Publié le 9 avril 2026 à 05:48

Si la philosophie originelle du mouvement punk repose sur la destruction symbolique des idoles et le choc frontal des sensibilités bourgeoises, le bassiste Merle Colby Allin Jr. a opéré tout au long de sa carrière bien au-delà de ces simples frontières esthétiques, s'enfonçant dans une zone de nihilisme absolu. Originaire des contrées rurales et rudes du New Hampshire, l'enfance d'Allin est marquée au fer rouge par une profonde instabilité familiale, vivant sous le joug d'un patriarche tyrannique, abusif et fanatique sur le plan religieux. Cet environnement dysfonctionnel d'une violence inouïe forge en lui un rejet viscéral de toute forme d'autorité, une matrice idéologique sombre qui servira de socle inébranlable à ses futurs projets musicaux.

Bien que Merle Allin ait milité au sein de formations respectables de l'underground bostonien comme Thrills (également connus sous le nom de City Thrills) à la fin des années soixante-dix, ou enregistré des lignes de basse poisseuses avec les Cheater Slicks sur leur premier album On Your Knees, son identité musicale et publique est viscéralement et tragiquement liée à celle de son jeune frère, le tristement célèbre chanteur GG Allin. En tant que principal architecte rythmique et soutien indéfectible de groupes familiaux tels que Malpractice, The AIDS Brigade, et de manière emblématique, The Murder Junkies, Merle a dû concevoir et exécuter des lignes de basse capables de survivre au chaos absolu des performances en direct. Les concerts de ces formations se terminaient en effet presque systématiquement dans la violence physique généralisée, l'automutilation sanglante, la coprophagie et l'intervention musclée des forces de l'ordre.
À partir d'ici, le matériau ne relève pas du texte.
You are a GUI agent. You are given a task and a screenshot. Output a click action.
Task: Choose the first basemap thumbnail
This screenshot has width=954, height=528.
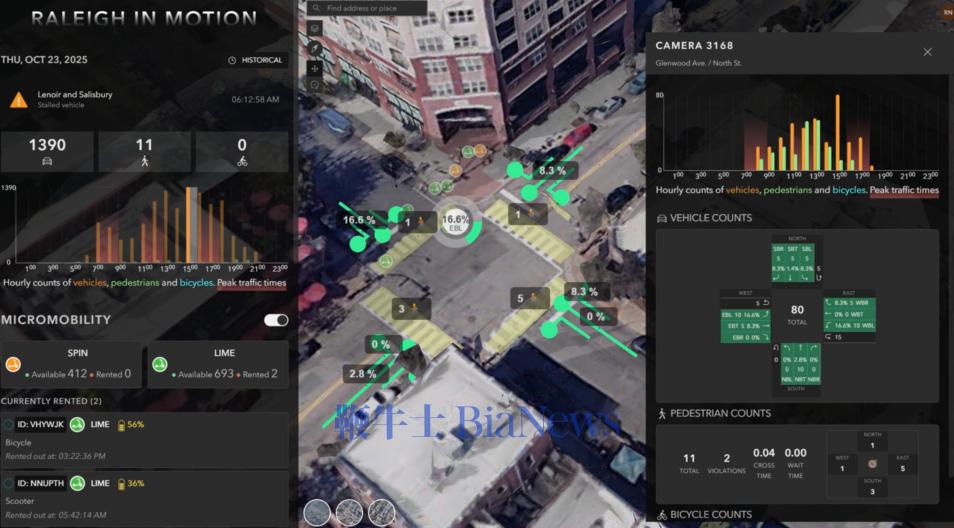tap(317, 512)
Dans l'économie sonore des Murder Junkies, le rôle du bassiste acquiert une dimension psychologique unique. Il ne s'agit pas seulement de tenir le tempo frénétique face aux excentricités obscènes de son frontman, mais d'assurer une structure tangible, un punk rock lourd et martial fortement influencé par la scène protopunk de Détroit (The Stooges), sur laquelle la performance abjecte peut s'appuyer sans s'effondrer musicalement. La discographie qui en résulte, incluant l'album studio testamentaire Brutality and Bloodshed for All (1993), constitue une véritable archive sonore de la misanthropie radicale. Après le décès tragique de son frère par overdose, Merle Allin s'est érigé en gardien farouche de cette mémoire controversée. Il a maintenu l'activité des Murder Junkies à travers les décennies suivantes, sortant de nouveaux albums, et a participé activement à des œuvres documentaires majeures telles que Hated: GG Allin and the Murder Junkies (réalisé par Todd Phillips) et des apparitions sur la chaîne Soft White Underbelly. Sa trajectoire illustre une perpétuelle fascination pour les abîmes de la psychologie humaine, renforcée par son activité assumée de collectionneur d'artefacts liés aux tueurs en série.